#### What to produce
Return, exactly and with nothing added, the line with "Screen dimensions: 462x392" together with all lines after it through the end of the data below. No pictures belong in the copy.

#### Extracted information
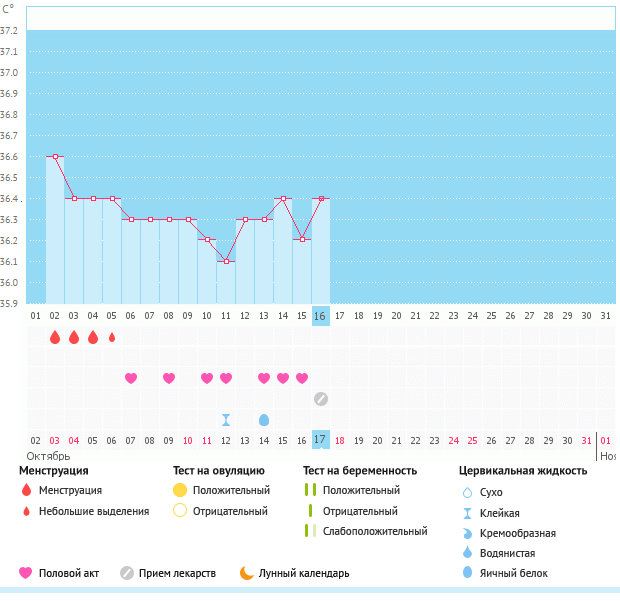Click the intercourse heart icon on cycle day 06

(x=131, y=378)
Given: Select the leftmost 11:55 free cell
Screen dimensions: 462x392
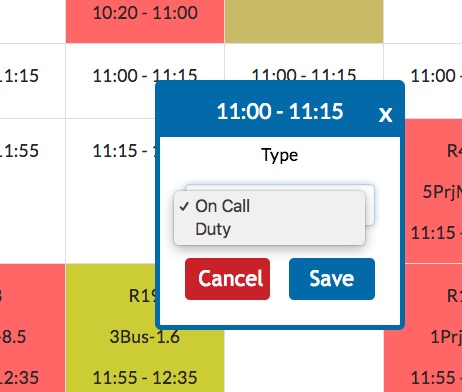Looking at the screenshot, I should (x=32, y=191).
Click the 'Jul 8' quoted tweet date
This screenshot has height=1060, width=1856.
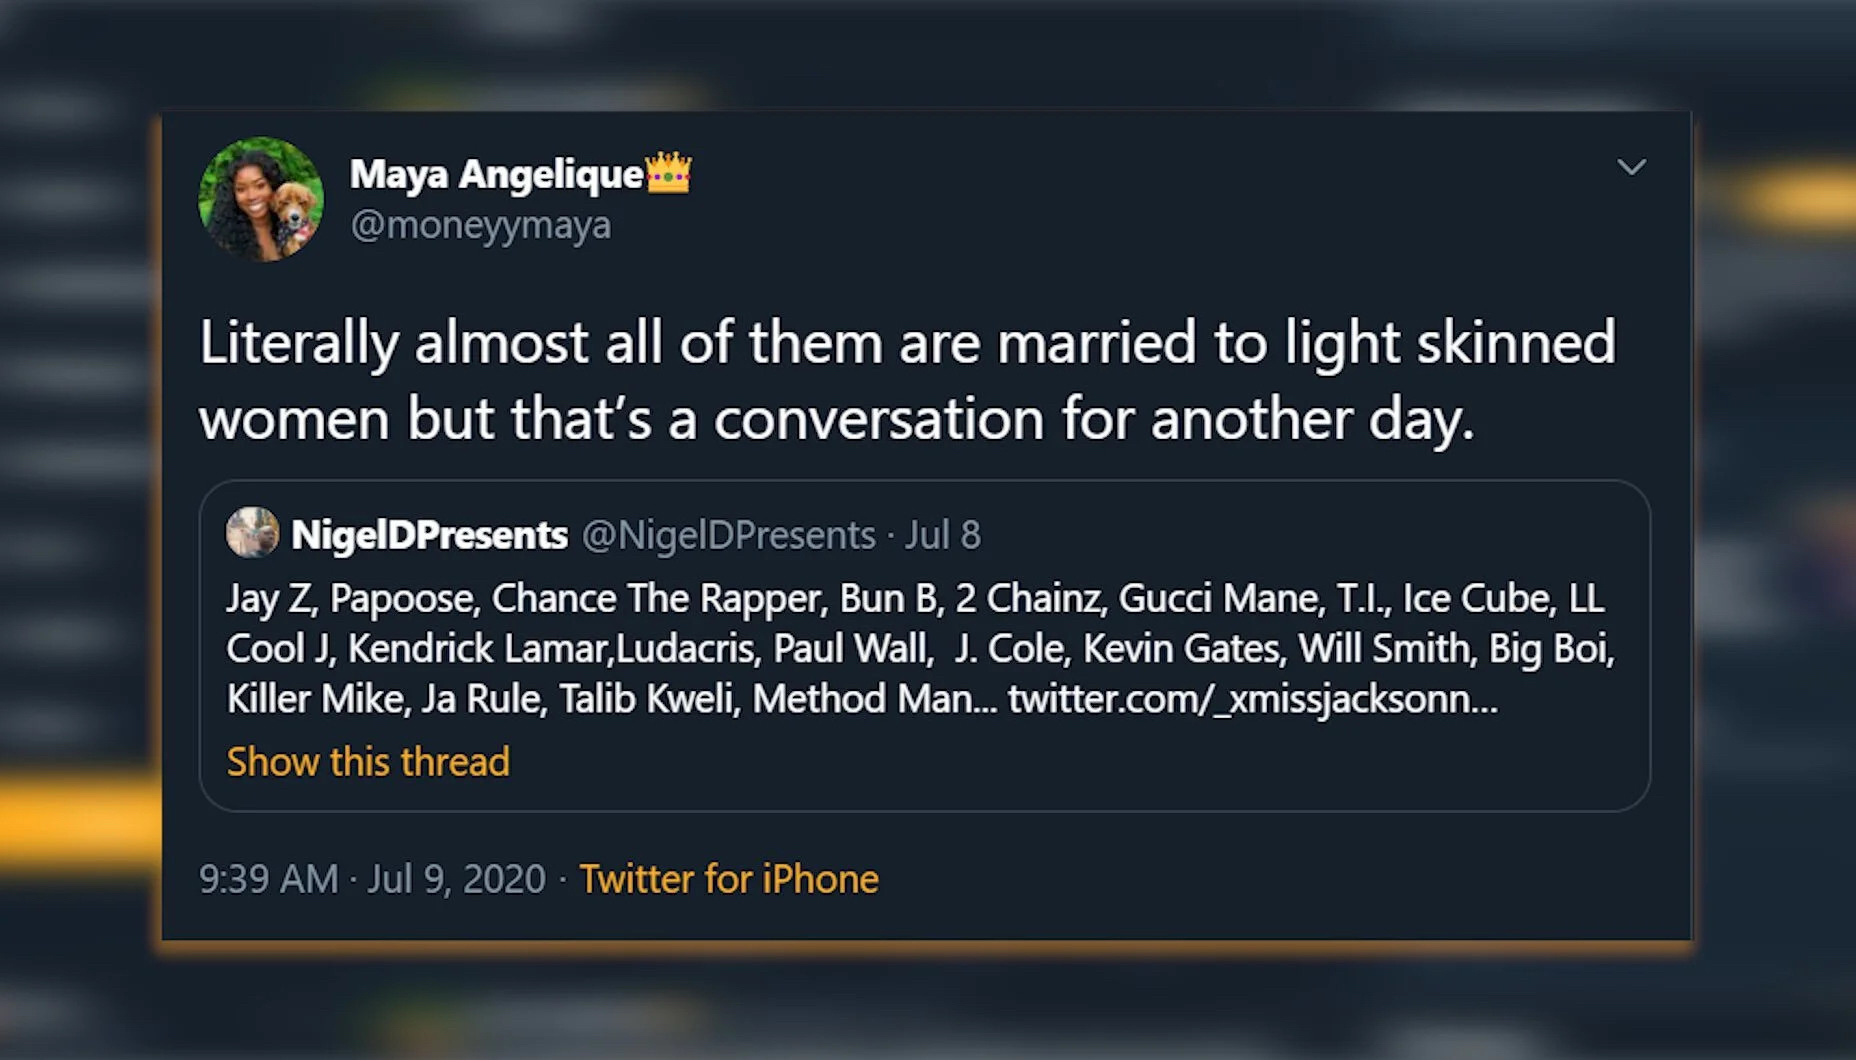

#### Result for this task
Screen dimensions: 462x392
Looking at the screenshot, I should (x=32, y=191).
Click the 'Jul 8' quoted tweet date
This screenshot has height=1060, width=1856.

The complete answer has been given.